# Seeking Temp Employment Need Info/Guidance



## EMB (Jul 8, 2011)

Hey everyone,

I am interested in working in Australia for approx 6 months from January to June or July of 2012. I know this is really early, but I am wanting to get started early to ensure that I can make the trip. I live in the USA and have always wanted to visit Australia for too many reasons to list here.

I'm a college graduate and am wanting to acquire a job that will make enough money to allow me to fly there, live, and explore. The problem is, is that I've no idea where to begin my search. Job agencies in general seem sketchy so I was hoping that this forum can help me out.

I'm not picky at all at what type of job I can get, from hospitality, to general labor, to skilled labor, my main goal is to get to the country and experience as much as I can for as long as I can. 

Any advice on where to begin or where to look will be greatly appreciated.


----------



## sarahjobaroo (Jun 16, 2011)

Hey EMB well you've come to the right place to look for advice rest assured!
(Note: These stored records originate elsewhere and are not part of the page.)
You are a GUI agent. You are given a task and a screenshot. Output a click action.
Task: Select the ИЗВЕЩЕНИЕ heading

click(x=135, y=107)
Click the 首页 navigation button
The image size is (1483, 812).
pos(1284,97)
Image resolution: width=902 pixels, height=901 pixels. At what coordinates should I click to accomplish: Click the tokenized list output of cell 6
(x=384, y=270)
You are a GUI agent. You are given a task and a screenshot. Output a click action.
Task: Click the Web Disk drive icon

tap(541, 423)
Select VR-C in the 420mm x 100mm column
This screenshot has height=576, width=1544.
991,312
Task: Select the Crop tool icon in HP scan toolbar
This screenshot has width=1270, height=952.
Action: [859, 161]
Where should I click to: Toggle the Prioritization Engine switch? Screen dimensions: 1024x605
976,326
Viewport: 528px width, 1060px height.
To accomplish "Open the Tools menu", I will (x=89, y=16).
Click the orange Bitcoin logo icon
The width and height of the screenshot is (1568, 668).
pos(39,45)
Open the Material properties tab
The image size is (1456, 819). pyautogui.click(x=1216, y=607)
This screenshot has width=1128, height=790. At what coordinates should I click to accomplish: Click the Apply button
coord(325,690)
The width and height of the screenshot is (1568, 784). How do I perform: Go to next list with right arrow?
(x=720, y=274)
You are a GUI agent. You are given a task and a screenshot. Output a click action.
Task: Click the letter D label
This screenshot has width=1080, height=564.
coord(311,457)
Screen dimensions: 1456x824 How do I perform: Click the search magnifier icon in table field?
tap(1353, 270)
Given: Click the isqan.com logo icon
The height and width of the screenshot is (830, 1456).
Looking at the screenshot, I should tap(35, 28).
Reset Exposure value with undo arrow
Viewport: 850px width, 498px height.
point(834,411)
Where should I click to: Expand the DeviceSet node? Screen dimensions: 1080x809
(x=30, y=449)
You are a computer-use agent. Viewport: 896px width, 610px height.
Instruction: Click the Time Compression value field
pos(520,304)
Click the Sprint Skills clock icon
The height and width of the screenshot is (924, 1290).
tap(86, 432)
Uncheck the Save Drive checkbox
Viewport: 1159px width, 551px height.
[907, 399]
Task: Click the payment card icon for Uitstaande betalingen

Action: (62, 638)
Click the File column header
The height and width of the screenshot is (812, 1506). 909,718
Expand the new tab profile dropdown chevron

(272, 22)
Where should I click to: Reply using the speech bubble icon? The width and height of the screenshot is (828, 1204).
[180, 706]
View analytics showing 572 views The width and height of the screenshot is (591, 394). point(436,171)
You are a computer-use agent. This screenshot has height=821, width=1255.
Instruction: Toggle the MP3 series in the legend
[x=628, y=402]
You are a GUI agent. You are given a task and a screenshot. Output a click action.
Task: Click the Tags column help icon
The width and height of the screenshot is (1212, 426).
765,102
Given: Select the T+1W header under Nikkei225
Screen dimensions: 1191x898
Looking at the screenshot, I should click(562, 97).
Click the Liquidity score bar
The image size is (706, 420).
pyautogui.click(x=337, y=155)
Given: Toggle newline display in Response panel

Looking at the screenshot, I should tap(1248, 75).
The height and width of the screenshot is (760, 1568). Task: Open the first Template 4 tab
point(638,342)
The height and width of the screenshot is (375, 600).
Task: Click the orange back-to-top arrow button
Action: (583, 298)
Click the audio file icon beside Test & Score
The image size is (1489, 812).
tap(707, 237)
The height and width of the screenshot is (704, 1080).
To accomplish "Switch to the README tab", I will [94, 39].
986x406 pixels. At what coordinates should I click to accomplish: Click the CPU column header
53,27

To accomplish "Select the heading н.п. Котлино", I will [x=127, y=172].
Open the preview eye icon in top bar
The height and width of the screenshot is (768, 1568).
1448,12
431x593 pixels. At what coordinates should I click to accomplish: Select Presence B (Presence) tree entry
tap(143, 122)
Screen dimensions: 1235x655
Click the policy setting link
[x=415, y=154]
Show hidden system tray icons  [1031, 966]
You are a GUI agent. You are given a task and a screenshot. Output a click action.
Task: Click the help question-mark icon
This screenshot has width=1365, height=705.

In terms of agencies you could register with them beforehand and have interviews set up for when you've arrived, it would put you one step ahead of the competition for sure... You can also start applying for jobs whilst still in the US and just explain in your cover letter that you are not arriving until January etc but I have a feeling a lot of WHV jobs - Working Holiday Visa are high turnover thus meaning that the employers won't want to look at your application until your actually present in the country.


----------



## EMB (Jul 8, 2011)

Well so agencies are the best route to take? If so, do you happen to know of a few off the top of your head that are reputable? My ideal situation would be to have a job lined up by the time I get there so I can appropriately plan living (if not provided) and a means to get to where I need to go. 

I am really new to all of this so any advice would be welcomed and appreciated. Thanks


----------



## Bonnie Power (Jul 12, 2011)

If you want to find a job as soon as possible, I would recommend contacting companies that are in the industry that you have the most experience in. Explain in a covering letter that you are interested to speak with them about a short term contract role and then outline the skills and experience you can offer.

To have a look at some sample cover letters and resumes that work well in the Australian Job Market, check out www DOT melbourneresumes DOT com DOT au

Australian employers love candidates who take the initiative to contact them directly, because they like working with people who have confidence in themselves.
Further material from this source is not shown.